Autre crainte possible liée à la fin du ticket de caisse papier, elle pourrait accroître la fracture numérique entre ceux qui possèdent des équipements informatiques et savent s’en servir, et les autres.
Le ticket dématérialisé peut être une alternative rassurante au ticket papier pour les consommateurs qui vivent mal l’arrêt du papier ou qui ont peur de ne plus pouvoir contrôler leurs achats.

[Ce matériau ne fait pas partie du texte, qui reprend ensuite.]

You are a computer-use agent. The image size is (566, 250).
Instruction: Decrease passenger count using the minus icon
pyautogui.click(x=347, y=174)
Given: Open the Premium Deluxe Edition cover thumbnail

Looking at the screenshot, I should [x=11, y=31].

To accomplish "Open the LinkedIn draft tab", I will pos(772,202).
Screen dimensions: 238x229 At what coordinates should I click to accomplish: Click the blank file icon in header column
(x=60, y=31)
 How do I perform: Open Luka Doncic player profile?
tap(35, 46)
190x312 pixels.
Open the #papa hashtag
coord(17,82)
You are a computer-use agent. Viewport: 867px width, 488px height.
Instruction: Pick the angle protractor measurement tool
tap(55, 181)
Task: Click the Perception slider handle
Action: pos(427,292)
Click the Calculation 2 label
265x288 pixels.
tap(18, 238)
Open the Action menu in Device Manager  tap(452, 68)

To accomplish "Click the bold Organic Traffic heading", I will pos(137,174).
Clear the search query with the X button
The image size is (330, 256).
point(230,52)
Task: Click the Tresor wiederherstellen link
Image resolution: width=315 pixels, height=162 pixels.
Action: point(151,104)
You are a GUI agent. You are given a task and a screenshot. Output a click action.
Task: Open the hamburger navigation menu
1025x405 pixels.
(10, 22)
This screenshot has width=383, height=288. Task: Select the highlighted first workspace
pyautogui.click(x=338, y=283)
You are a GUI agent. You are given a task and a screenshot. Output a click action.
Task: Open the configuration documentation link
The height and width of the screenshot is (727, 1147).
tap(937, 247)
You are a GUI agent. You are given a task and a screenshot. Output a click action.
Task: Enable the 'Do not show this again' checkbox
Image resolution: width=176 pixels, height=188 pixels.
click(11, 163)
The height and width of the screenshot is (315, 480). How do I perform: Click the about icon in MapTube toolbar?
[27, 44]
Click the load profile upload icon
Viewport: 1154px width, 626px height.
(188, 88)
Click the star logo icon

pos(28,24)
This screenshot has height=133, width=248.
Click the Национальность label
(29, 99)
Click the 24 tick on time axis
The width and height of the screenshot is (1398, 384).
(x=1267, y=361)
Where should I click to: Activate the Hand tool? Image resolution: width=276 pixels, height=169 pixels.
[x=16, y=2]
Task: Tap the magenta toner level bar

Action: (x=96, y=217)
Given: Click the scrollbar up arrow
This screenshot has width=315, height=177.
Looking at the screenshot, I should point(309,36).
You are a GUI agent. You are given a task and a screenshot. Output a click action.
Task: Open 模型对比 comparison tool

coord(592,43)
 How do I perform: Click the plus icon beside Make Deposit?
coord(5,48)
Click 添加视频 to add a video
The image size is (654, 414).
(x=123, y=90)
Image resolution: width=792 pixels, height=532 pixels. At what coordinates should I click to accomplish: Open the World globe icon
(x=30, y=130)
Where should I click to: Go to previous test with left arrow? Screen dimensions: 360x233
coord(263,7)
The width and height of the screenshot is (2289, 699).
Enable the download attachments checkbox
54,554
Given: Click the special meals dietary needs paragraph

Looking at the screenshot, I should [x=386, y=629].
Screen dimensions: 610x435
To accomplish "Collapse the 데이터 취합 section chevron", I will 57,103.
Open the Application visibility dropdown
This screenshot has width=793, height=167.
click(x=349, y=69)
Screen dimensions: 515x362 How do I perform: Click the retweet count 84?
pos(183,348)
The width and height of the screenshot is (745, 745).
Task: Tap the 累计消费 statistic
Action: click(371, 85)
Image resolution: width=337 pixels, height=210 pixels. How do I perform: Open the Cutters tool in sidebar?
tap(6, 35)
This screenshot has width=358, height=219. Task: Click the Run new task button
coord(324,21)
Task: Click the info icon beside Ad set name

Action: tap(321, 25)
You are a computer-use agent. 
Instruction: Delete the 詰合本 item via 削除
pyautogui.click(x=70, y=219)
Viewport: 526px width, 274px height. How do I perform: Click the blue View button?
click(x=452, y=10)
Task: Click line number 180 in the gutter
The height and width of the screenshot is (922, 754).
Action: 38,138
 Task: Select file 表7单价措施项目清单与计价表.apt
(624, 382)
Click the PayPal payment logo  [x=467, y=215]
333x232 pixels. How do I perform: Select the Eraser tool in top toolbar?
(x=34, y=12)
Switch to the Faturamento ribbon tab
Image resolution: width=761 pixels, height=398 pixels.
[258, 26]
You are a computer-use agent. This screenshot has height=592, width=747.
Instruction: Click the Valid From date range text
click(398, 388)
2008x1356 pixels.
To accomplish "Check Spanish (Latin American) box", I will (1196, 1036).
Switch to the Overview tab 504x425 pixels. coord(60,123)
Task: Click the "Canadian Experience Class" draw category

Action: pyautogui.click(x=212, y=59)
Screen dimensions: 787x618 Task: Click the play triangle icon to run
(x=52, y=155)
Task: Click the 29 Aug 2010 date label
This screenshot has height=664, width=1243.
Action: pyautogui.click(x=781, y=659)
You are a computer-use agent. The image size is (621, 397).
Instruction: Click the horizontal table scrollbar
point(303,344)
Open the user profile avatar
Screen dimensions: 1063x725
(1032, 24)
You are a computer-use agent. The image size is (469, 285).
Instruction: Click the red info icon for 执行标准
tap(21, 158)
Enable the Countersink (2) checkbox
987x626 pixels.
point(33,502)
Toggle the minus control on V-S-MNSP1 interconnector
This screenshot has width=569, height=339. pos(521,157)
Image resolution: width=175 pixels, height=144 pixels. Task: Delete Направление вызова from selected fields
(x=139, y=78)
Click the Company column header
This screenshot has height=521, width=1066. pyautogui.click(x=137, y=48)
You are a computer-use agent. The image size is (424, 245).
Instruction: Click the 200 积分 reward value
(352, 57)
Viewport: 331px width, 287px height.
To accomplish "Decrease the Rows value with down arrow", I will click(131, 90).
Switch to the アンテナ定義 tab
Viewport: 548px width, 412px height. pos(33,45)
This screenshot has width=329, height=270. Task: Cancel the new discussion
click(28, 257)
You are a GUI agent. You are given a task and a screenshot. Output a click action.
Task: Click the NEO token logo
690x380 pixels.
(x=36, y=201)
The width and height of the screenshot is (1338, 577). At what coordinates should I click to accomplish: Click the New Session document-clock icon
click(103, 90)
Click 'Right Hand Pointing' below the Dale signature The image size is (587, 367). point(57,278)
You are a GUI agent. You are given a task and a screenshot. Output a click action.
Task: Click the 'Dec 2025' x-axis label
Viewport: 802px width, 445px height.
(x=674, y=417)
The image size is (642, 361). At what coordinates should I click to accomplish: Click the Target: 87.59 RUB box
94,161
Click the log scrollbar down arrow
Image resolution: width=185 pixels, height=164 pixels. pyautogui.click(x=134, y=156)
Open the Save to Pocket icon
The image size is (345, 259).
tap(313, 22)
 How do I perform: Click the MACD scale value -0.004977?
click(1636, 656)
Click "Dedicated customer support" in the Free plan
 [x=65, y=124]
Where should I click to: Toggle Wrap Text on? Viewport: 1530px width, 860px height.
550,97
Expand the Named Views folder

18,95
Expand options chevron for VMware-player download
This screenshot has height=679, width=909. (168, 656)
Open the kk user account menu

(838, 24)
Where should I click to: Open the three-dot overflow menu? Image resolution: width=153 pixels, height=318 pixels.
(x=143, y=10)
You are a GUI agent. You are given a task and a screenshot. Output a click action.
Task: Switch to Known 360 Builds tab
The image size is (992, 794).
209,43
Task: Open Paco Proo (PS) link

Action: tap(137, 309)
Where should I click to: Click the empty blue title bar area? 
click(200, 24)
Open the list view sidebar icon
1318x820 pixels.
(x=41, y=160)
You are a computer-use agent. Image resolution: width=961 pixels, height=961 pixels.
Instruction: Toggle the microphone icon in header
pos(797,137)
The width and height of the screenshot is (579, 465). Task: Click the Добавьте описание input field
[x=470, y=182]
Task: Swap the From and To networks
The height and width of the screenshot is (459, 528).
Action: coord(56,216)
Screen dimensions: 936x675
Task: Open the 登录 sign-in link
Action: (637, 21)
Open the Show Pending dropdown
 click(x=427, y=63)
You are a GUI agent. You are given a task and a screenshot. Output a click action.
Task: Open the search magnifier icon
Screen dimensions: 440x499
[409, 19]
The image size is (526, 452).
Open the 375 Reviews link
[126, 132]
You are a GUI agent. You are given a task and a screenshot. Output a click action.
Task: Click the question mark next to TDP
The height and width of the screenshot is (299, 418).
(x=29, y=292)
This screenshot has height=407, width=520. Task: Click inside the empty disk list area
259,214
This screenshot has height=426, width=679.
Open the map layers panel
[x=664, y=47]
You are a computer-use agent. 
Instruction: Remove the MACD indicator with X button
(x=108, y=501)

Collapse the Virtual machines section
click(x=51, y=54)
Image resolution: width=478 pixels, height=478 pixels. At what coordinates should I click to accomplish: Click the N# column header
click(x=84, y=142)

Le ticket de caisse dématérialisé permettra aux commerçants d’instaurer une relation de confiance avec leurs clients.
La fin du ticket de caisse imprimé systématiquement peut être l’opportunité pour les commerçants de renforcer la communication avec leurs clients, d’améliorer leur connaissance sur leurs habitudes de consommation s’ils acceptent de recevoir d’autres communications commerciales et de développer l’activité des commerçants.
En effet, le ticket de caisse dématérialisé peut devenir un nouvel outil marketing ciblé permettant la mise en place d’un programme de fidélité des clients (envoi de coupons promotionnels, etc.), sous réserve que :
- Les clients concernés aient accepté de recevoir les offres commerciales, dans le respect des règles relatives à la prospection commerciale;
- Leurs données personnelles soient traitées conformément à la réglementation applicable en matière de protection des données personnelles.
A l’inverse, dès lors que la principale crainte des consommateurs est de recevoir des sollicitations commerciales non désirées en communiquant leurs coordonnées personnelles, le commerçant peut opter pour une solution qui n’implique pas la communication de données personnelles (ex : scan d’un QR code) et permettrait de rassurer les consommateurs qui souhaiteraient uniquement recevoir leur ticket par voie dématérialisée.
La suppression du ticket de caisse constitue aussi l’occasion de changer de caisse enregistreuse, de terminal de paiement ou de logiciel de caisse et de s’équiper d’une solution de caisse informatisée et personnalisée permettant d’obtenir, par exemple, des données sur le panier moyen, les tendances de consommation, le nombre de commandes annulées, l’envoi instantané d’un e-ticket, l’envoi de bons de réduction dématérialisés. À la clé, la possibilité d’identifier les forces et les faiblesses de leur activité pour apporter les corrections ou aménagements nécessaires.